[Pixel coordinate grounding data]
════

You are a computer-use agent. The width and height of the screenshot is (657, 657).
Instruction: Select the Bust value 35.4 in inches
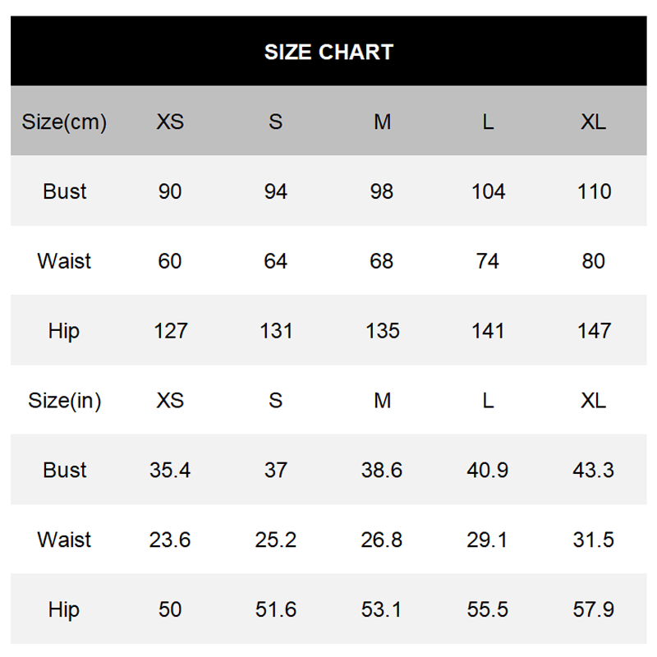pos(170,470)
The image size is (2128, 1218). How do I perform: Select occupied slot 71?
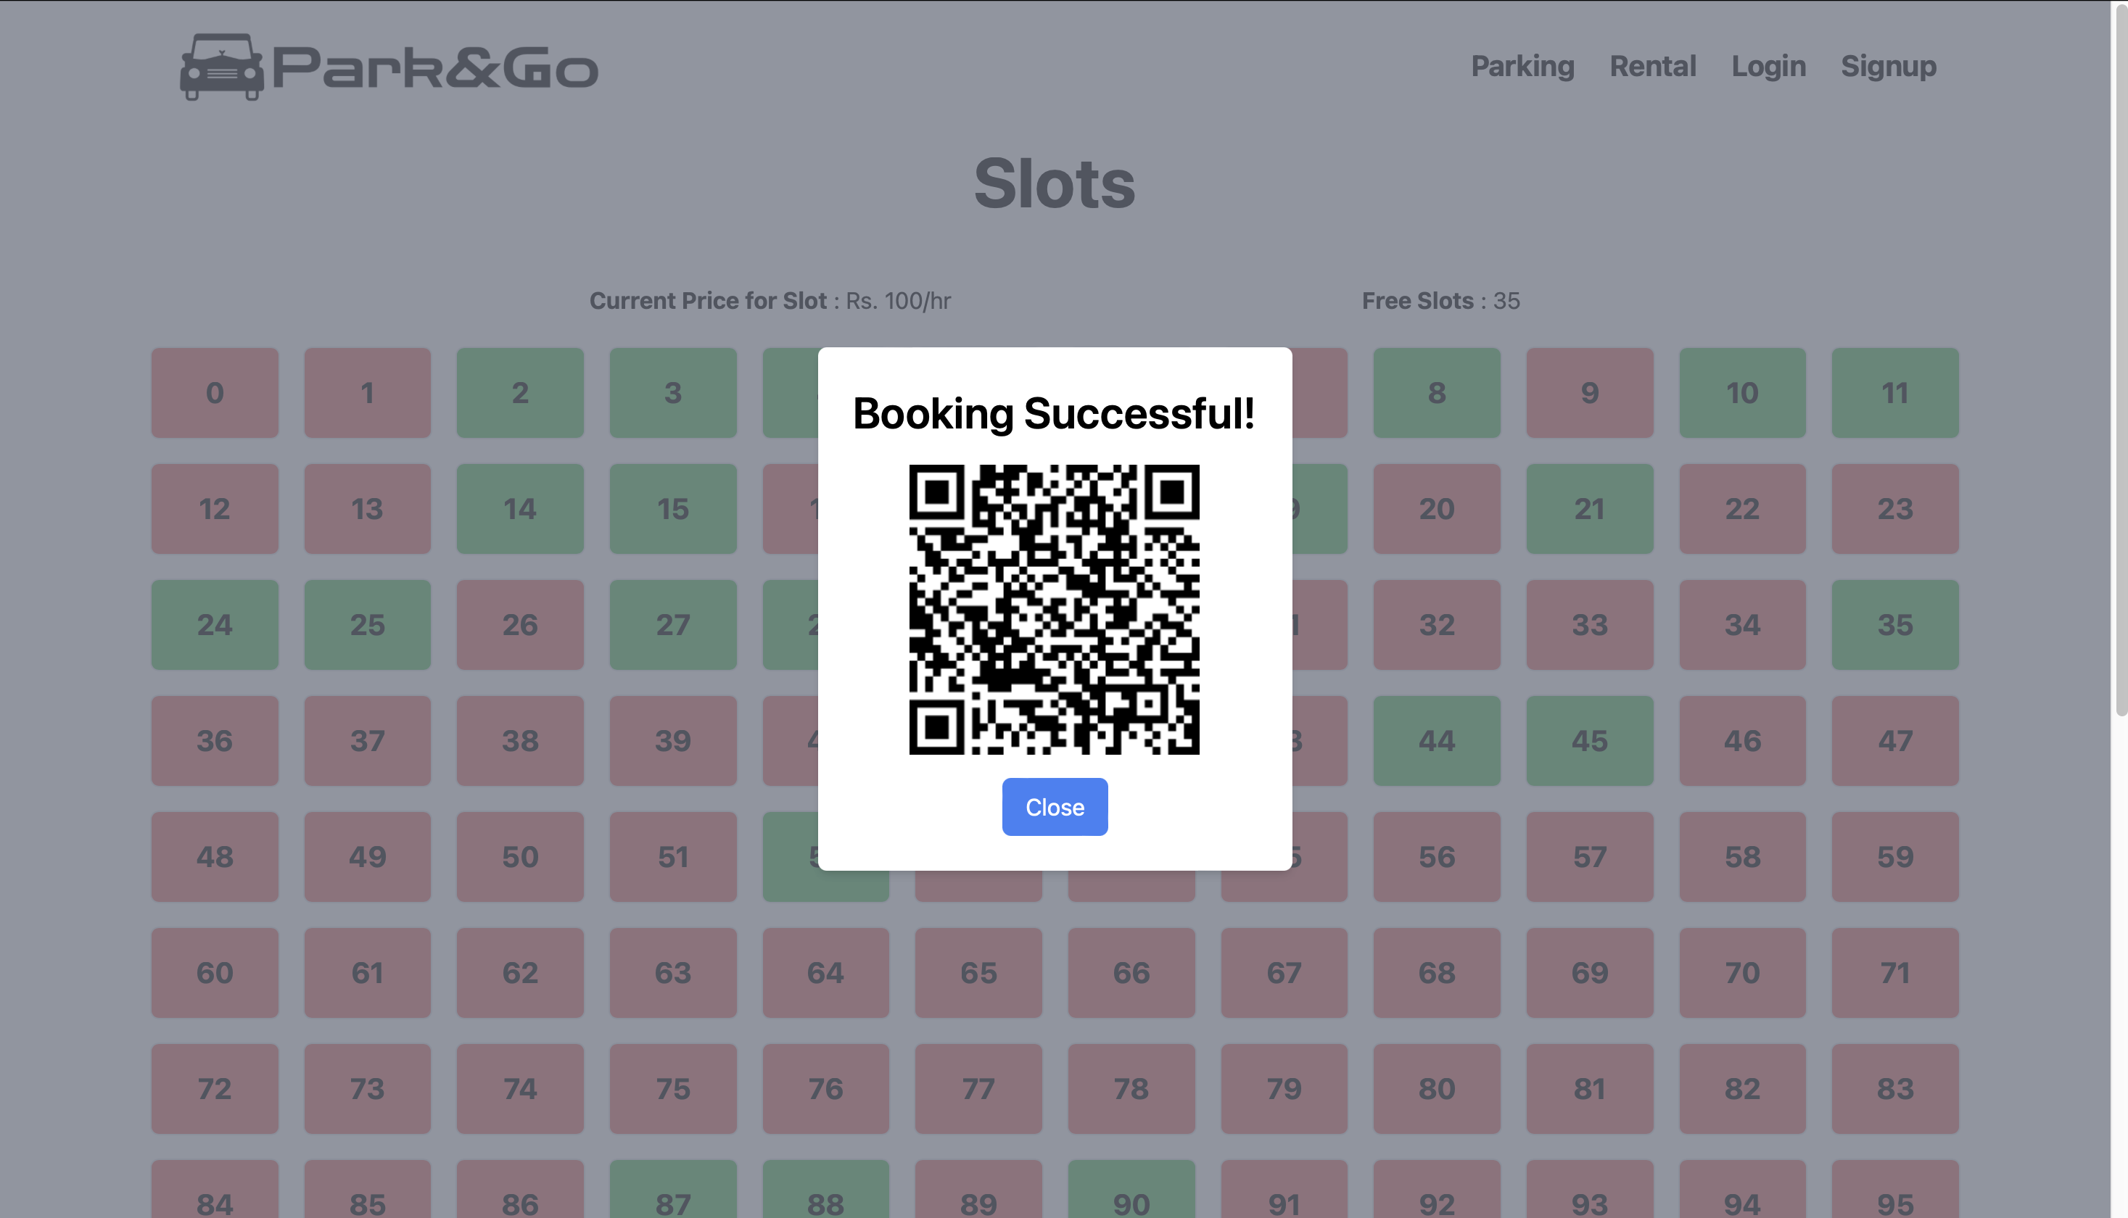tap(1895, 973)
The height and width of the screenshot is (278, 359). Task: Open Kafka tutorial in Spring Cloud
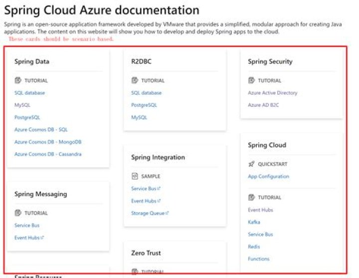tap(254, 222)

════

■ ACTIVITY ■
Each entry should come back exactly as written, with its pictures omitted.

■ RESULT FOR THIS EXERCISE ■
You are a computer-use agent. The width and height of the screenshot is (657, 657).
Instruction: Select the Bust value 35.4 in inches
pos(170,470)
The image size is (2128, 1218). How do I perform: Select occupied slot 71?
tap(1895, 973)
The height and width of the screenshot is (278, 359). Task: Open Kafka tutorial in Spring Cloud
tap(254, 222)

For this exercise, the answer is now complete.